• Exercise aim: Out of the records below, copy all lines in which the word "omicidio" occurs.

[Records from a collection]
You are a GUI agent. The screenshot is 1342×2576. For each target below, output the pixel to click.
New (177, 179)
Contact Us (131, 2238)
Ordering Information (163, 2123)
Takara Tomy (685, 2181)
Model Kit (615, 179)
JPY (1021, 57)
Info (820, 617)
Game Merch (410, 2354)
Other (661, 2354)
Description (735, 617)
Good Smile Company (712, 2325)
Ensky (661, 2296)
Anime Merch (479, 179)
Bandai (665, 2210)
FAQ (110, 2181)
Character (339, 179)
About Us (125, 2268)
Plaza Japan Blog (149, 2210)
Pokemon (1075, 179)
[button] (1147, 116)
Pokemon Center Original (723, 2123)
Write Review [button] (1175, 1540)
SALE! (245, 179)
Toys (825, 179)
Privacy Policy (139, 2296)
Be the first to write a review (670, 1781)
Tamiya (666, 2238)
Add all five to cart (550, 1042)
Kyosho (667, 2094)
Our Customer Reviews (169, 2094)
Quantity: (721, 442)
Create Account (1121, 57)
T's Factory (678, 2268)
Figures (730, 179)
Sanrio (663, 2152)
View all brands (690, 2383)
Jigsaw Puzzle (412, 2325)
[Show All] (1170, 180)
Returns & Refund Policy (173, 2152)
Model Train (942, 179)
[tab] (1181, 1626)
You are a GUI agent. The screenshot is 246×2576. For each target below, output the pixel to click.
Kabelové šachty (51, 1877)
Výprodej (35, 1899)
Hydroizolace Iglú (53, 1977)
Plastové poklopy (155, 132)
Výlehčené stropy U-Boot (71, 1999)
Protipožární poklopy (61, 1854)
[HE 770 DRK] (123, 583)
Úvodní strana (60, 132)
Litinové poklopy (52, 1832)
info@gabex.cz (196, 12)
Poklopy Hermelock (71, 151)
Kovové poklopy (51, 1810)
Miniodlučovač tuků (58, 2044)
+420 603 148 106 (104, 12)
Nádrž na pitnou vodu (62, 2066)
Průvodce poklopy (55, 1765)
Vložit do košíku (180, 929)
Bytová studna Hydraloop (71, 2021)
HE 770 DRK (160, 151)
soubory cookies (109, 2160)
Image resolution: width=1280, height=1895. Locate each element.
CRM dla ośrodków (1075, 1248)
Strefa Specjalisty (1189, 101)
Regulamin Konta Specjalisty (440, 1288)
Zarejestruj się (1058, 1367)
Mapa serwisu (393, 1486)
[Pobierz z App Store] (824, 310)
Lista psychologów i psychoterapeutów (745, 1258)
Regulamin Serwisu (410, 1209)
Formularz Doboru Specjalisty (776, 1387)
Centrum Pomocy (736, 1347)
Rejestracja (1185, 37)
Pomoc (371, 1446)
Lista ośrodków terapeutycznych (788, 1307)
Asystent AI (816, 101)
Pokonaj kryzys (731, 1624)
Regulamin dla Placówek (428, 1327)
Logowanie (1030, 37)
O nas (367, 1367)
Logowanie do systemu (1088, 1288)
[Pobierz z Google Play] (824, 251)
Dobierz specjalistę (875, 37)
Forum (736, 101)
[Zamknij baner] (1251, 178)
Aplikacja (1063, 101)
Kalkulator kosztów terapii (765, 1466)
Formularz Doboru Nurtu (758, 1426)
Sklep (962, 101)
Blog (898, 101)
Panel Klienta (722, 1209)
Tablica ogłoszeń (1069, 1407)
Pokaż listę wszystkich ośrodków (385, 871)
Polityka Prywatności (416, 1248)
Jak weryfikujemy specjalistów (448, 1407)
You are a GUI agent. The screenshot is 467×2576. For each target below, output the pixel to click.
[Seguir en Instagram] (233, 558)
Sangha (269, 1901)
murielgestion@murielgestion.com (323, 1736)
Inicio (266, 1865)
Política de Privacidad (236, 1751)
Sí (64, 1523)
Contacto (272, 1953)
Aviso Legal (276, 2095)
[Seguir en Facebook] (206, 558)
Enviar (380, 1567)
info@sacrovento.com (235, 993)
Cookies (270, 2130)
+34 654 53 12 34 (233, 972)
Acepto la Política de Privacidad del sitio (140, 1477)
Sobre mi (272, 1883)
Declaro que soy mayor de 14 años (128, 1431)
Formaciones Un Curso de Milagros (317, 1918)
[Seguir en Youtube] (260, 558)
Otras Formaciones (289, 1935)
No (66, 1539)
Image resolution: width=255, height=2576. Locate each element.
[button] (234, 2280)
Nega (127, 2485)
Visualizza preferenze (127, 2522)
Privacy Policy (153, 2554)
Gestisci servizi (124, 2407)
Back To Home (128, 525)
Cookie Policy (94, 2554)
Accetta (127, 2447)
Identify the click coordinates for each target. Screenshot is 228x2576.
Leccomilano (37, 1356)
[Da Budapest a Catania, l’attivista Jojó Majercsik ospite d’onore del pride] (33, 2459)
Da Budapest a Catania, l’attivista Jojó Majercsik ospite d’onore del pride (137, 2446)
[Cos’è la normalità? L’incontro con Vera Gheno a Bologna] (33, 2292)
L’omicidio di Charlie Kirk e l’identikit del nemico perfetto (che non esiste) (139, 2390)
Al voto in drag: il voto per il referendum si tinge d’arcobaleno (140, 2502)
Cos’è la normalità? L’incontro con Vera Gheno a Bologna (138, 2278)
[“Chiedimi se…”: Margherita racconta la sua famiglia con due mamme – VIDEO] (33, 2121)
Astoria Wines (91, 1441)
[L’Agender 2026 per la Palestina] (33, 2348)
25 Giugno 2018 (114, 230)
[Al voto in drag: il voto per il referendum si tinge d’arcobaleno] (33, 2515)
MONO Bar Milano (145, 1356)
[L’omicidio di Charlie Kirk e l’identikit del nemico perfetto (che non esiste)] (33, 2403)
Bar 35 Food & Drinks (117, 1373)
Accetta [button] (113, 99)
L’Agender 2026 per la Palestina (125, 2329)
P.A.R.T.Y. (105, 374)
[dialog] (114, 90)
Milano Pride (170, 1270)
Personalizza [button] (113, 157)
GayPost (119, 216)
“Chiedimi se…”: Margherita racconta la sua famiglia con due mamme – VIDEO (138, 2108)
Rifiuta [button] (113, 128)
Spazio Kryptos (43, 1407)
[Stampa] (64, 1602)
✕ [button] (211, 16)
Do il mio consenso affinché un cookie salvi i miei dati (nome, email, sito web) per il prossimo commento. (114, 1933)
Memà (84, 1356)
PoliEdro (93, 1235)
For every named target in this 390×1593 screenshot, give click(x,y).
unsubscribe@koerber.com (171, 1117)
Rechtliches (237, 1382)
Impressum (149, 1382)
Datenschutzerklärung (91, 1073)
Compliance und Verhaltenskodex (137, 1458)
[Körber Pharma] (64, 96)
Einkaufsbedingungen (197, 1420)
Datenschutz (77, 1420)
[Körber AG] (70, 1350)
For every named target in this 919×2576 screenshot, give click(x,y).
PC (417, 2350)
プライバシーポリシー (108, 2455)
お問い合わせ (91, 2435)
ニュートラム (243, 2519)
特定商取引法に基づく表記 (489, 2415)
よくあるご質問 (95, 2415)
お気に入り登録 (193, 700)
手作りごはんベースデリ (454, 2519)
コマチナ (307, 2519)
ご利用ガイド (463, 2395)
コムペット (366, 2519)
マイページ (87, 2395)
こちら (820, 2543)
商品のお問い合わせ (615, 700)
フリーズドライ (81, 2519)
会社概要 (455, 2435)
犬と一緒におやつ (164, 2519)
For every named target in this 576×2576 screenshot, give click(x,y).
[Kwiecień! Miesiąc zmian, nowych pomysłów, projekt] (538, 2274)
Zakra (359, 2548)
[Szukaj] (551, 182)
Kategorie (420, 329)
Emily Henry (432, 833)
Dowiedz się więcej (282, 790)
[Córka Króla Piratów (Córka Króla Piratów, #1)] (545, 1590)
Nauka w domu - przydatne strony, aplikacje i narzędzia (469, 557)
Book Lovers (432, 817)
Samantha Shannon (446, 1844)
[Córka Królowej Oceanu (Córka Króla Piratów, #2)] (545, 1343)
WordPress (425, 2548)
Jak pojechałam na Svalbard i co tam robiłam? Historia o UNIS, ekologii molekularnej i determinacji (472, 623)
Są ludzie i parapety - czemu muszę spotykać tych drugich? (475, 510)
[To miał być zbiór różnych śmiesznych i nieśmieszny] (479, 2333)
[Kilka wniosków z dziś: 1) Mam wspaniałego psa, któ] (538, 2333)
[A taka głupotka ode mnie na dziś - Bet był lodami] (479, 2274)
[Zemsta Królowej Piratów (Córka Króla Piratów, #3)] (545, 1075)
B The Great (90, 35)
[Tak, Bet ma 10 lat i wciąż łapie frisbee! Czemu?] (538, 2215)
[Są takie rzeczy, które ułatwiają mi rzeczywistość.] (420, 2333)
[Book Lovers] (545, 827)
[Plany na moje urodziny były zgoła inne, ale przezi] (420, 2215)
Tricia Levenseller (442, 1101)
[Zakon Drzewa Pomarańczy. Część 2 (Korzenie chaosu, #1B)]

• Solution to this exercise:
L’omicidio di Charlie Kirk e l’identikit del nemico perfetto (che non esiste) (139, 2390)
[L’omicidio di Charlie Kirk e l’identikit del nemico perfetto (che non esiste)] (33, 2403)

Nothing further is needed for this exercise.